Concept: A parallelogram is a quadrilateral with two pairs of parallel sides. It has several important properties related to its sides, angles, and diagonals.
Step 1: Analyzing the properties of a parallelogram's diagonals
Let's examine each statement:
(1) Its diagonals are equal: This is not always true for a general parallelogram. Diagonals are equal only in special types of parallelograms, such as rectangles and squares. For a general parallelogram (like a rhombus that is not a square, or a typical "slanted" parallelogram), the diagonals are of different lengths.
(2) Its diagonals are perpendicular to each other: This is not always true for a general parallelogram. Diagonals are perpendicular to each other only in special types of parallelograms, such as rhombuses and squares.

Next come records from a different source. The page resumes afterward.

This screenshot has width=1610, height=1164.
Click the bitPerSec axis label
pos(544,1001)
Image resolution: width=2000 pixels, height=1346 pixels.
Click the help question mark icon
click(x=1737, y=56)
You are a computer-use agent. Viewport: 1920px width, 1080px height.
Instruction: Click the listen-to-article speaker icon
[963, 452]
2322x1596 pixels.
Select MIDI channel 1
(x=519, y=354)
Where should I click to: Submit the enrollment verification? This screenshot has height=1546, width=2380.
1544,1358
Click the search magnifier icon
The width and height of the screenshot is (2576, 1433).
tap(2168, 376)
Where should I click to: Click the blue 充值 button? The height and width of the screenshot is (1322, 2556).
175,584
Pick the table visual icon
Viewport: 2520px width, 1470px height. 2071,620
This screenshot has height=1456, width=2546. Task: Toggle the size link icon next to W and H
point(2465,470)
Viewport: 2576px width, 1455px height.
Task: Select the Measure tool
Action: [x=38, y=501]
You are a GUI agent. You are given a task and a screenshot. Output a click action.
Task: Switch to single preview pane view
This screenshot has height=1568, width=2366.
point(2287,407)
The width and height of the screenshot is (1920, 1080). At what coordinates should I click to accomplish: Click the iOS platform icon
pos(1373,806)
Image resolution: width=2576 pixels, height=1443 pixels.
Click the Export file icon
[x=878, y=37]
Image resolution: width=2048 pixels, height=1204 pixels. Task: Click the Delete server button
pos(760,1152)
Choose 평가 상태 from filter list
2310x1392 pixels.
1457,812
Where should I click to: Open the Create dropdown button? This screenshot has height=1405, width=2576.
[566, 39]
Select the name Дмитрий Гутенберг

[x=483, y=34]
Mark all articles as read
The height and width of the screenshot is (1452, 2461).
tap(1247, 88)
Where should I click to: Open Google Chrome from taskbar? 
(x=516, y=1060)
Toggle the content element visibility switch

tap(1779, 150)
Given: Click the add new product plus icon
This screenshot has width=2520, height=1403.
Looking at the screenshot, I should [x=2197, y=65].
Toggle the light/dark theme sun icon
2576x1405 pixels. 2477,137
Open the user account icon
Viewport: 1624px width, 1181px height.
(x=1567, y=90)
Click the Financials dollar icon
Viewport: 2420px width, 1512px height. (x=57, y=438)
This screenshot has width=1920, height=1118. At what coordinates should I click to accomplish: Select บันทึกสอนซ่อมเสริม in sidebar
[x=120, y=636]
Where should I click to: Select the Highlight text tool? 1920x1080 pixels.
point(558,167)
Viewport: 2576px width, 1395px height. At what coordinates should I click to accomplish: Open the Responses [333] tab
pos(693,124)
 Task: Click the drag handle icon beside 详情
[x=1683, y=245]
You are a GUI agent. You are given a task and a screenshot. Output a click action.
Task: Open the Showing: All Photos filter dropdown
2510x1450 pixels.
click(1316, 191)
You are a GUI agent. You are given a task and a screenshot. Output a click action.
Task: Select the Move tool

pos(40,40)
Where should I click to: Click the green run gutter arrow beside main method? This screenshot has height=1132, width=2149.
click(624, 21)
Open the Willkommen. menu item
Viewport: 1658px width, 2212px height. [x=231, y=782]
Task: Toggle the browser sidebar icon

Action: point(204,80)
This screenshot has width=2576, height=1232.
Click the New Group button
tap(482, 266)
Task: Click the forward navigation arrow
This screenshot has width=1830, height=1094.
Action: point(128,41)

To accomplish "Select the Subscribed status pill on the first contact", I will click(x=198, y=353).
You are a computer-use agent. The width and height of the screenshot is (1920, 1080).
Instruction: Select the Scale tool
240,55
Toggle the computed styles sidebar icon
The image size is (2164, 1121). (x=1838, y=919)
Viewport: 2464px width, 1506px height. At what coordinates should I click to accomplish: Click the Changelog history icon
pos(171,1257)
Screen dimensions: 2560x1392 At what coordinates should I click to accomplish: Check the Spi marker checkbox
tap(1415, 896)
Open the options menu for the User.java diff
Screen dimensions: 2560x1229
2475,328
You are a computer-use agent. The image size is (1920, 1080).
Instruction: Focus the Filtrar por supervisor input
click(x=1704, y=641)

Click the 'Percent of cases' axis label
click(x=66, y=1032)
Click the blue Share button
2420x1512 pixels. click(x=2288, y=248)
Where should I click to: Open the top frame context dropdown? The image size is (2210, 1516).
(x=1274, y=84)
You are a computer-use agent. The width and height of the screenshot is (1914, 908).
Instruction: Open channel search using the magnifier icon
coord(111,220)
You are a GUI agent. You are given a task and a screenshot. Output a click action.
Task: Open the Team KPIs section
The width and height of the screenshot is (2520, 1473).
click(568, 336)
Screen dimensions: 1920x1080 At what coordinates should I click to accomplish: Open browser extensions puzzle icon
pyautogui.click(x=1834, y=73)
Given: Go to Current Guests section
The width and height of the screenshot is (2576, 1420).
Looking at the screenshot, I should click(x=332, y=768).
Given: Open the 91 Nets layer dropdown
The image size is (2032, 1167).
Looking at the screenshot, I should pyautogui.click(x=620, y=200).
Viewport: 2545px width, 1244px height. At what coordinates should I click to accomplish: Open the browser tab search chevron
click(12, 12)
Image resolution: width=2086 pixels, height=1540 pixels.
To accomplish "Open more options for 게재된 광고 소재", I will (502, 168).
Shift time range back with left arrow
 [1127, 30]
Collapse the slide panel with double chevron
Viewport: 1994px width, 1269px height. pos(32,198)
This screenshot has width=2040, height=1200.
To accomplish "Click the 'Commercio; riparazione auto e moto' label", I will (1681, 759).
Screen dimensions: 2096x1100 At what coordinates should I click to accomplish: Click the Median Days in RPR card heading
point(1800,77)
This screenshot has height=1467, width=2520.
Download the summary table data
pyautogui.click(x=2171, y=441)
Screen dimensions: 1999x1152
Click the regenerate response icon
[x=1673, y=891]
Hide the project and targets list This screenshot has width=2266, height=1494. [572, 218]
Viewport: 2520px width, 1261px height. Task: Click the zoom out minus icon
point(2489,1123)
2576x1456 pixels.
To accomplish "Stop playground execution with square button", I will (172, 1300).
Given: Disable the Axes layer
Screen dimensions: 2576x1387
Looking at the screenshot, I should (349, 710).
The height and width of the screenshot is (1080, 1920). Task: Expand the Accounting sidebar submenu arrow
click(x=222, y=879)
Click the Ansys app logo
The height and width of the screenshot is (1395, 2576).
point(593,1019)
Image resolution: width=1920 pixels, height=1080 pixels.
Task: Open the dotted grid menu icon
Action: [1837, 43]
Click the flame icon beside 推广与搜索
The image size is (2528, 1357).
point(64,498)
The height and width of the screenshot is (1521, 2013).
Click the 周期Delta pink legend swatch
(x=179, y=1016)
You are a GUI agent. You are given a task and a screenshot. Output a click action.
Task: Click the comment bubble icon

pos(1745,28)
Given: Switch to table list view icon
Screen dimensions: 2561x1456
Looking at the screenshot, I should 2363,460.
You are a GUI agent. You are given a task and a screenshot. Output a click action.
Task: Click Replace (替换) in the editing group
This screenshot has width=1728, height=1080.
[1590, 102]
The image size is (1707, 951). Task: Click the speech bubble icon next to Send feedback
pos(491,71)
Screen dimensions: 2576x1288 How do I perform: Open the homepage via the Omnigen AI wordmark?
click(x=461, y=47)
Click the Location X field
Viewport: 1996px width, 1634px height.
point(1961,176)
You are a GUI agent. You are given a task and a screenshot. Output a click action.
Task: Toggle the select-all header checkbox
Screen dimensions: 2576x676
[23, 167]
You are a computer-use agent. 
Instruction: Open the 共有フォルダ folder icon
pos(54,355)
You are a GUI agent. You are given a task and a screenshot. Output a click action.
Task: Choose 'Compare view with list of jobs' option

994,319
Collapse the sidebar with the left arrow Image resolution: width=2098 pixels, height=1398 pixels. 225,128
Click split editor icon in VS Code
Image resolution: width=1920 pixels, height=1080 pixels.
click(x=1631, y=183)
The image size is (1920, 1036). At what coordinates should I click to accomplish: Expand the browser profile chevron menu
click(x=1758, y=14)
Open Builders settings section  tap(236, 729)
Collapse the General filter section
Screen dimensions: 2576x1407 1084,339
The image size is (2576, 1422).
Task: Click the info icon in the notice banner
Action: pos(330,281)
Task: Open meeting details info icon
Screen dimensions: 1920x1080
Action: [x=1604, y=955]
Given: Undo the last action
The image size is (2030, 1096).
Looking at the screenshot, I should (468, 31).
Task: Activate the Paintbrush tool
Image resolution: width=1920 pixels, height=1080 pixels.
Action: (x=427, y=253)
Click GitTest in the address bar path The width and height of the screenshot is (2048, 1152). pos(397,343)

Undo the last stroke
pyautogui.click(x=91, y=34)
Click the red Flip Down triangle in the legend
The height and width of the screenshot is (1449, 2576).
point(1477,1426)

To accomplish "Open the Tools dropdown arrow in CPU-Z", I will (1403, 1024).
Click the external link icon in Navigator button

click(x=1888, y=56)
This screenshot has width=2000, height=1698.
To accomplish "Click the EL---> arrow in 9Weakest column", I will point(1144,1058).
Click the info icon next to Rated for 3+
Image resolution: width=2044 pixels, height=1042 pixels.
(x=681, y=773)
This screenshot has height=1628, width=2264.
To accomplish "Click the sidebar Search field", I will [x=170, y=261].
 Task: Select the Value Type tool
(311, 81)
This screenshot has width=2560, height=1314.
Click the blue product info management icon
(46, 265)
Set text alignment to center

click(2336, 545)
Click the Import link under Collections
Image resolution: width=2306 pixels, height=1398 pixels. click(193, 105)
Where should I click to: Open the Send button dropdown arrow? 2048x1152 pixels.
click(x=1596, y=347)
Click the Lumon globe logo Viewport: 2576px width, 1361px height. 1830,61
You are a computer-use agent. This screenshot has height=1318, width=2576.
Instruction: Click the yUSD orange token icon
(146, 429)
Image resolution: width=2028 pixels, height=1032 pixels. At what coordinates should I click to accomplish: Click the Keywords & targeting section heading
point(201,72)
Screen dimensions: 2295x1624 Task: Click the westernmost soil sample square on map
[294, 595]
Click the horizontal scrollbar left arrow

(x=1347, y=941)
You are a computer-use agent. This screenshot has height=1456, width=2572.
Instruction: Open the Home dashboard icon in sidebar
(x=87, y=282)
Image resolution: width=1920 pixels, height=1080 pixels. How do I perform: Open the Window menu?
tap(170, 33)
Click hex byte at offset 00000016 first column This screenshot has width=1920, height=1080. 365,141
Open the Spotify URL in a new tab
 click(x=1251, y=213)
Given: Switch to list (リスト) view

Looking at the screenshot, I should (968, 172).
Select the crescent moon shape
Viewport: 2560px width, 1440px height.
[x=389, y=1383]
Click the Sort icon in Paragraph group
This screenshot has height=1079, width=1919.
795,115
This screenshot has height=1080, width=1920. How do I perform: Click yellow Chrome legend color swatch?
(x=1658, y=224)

(3) The diagonals divide the parallelogram into four congruent triangles: This is not true. The two diagonals divide the parallelogram into four triangles. The triangles formed by opposite vertices and the intersection point are congruent in pairs (e.g., \(\triangle \text{AOB} \cong \triangle \text{COD}\) and \(\triangle \text{BOC} \cong \triangle \text{DOA}\) if O is the intersection). However, all four are generally not congruent to each other unless it's a special case like a rhombus (where all four are congruent right-angled triangles) or a rectangle (where they are congruent in pairs of isosceles triangles, but not all four are congruent unless it's a square). The statement says "four congruent triangles," which is only true for a rhombus (and hence a square). A diagonal divides a parallelogram into two congruent triangles.
(4) The diagonals bisect each other: This is a fundamental property true for all parallelograms. "Bisect" means they cut each other into two equal halves at their point of intersection. If O is the intersection of diagonals AC and BD, then AO = OC and BO = OD.
Step 2: Identifying the universally true statement
The property that holds true for every parallelogram, regardless of whether it's a rectangle, rhombus, square, or just a general parallelogram, is that its diagonals bisect each other.
Therefore, the correct statement is that the diagonals bisect each other.